Figure 5.

The different facets of actin cytoskeleton remodeling in migrating T cells. Represented at the center of the scheme (green zone) are the dominant receptors in the control of T cell motility. They include chemokine receptors, the TCR and integrins such as LFA-1, each being interconnected with the actin cytoskeleton with specific sets of signaling molecules. Ligand-mediated triggering of these receptors leads to the activation of the RhoGTPases Rac, Rho, and Cdc42 via GEFs and GAPs (purple zone). Such activation is highly controlled in time and space to orchestrate the assembly of distinct actin networks.

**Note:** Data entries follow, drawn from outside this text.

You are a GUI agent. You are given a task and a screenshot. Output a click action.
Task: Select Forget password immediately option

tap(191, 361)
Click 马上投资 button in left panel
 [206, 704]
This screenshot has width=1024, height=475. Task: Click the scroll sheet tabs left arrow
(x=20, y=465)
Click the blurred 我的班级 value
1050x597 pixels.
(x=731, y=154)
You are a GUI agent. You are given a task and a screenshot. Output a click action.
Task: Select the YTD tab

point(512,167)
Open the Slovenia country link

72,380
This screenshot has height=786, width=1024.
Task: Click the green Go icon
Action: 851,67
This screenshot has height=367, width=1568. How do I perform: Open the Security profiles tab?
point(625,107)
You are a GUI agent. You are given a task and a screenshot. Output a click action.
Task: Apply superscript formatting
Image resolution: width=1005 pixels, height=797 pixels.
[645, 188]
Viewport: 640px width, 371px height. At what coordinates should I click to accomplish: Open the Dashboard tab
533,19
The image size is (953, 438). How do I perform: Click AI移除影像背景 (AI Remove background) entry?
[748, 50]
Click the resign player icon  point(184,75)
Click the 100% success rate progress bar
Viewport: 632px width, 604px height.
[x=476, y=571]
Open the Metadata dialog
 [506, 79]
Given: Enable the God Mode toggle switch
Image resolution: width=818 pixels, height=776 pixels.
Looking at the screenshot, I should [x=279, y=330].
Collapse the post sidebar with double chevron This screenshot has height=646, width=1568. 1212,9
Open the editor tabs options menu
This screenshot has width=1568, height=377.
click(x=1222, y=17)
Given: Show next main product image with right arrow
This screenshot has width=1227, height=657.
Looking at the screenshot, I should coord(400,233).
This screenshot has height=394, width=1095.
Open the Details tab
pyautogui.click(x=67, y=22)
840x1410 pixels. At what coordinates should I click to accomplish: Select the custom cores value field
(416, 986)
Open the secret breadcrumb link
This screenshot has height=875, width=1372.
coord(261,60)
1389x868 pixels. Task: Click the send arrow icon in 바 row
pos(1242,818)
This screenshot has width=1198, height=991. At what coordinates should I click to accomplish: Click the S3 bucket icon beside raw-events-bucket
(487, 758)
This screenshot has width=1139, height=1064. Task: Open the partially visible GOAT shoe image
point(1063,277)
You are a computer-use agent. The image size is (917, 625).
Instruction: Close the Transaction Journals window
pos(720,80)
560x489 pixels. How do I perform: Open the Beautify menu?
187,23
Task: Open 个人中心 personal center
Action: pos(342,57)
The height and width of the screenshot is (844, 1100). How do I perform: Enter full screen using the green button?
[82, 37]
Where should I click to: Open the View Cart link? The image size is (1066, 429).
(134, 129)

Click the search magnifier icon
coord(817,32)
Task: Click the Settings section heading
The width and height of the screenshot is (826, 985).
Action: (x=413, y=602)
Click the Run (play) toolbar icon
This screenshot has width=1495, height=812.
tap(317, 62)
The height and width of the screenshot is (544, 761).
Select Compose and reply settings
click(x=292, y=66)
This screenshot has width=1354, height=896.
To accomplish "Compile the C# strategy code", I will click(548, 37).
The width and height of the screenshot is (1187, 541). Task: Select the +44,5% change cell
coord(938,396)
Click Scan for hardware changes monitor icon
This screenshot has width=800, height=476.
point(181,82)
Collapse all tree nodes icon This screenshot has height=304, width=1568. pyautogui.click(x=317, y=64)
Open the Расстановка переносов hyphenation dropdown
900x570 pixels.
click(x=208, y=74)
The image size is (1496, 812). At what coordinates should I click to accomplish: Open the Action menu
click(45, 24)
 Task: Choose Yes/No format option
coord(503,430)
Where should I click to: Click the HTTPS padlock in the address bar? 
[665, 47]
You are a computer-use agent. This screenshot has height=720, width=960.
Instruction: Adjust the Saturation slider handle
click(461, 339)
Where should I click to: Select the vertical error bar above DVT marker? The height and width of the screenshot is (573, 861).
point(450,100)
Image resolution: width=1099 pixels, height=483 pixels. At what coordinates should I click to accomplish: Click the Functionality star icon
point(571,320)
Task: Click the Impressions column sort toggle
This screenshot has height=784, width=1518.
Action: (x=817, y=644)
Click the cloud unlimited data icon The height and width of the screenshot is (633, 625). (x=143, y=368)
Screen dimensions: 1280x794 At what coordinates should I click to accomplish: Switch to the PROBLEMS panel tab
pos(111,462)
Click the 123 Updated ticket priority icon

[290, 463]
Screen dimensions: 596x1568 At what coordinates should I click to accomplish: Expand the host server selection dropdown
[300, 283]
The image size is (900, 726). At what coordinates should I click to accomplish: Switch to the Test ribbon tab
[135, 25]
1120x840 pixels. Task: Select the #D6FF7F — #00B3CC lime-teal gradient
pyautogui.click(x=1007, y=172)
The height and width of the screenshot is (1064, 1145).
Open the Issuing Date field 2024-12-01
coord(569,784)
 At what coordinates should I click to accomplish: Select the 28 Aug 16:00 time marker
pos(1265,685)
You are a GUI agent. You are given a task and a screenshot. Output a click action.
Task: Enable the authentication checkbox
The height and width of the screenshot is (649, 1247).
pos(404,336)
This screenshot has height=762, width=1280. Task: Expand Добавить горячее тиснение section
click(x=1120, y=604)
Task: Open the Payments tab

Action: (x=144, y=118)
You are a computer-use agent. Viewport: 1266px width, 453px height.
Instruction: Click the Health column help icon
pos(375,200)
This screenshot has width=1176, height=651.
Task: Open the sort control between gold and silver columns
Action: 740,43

Rac activates the WAVE complex, leading to Arp2/3-mediated actin polymerization at the leading edge to form a branched actin network. Cdc42 also favors membrane extension by activating the Arp2/3 complex via WASP. In addition to its major role at the uropod, Rho plays a dual role at the leading edge by promoting actin filament elongation via the formin mDia and by favoring membrane retraction via myosin activation. The left side of the scheme depicts the role of ERM proteins as anchors of the actin cytoskeleton in the plasma membrane (orange zone). The right side of the scheme illustrates the role of BAR-domain proteins as molecular links to guarantee local coordination of membrane curvature and actin polymerization (yellow zone). The actin meshwork is represented as blue filaments that are intertwined with the different signaling areas.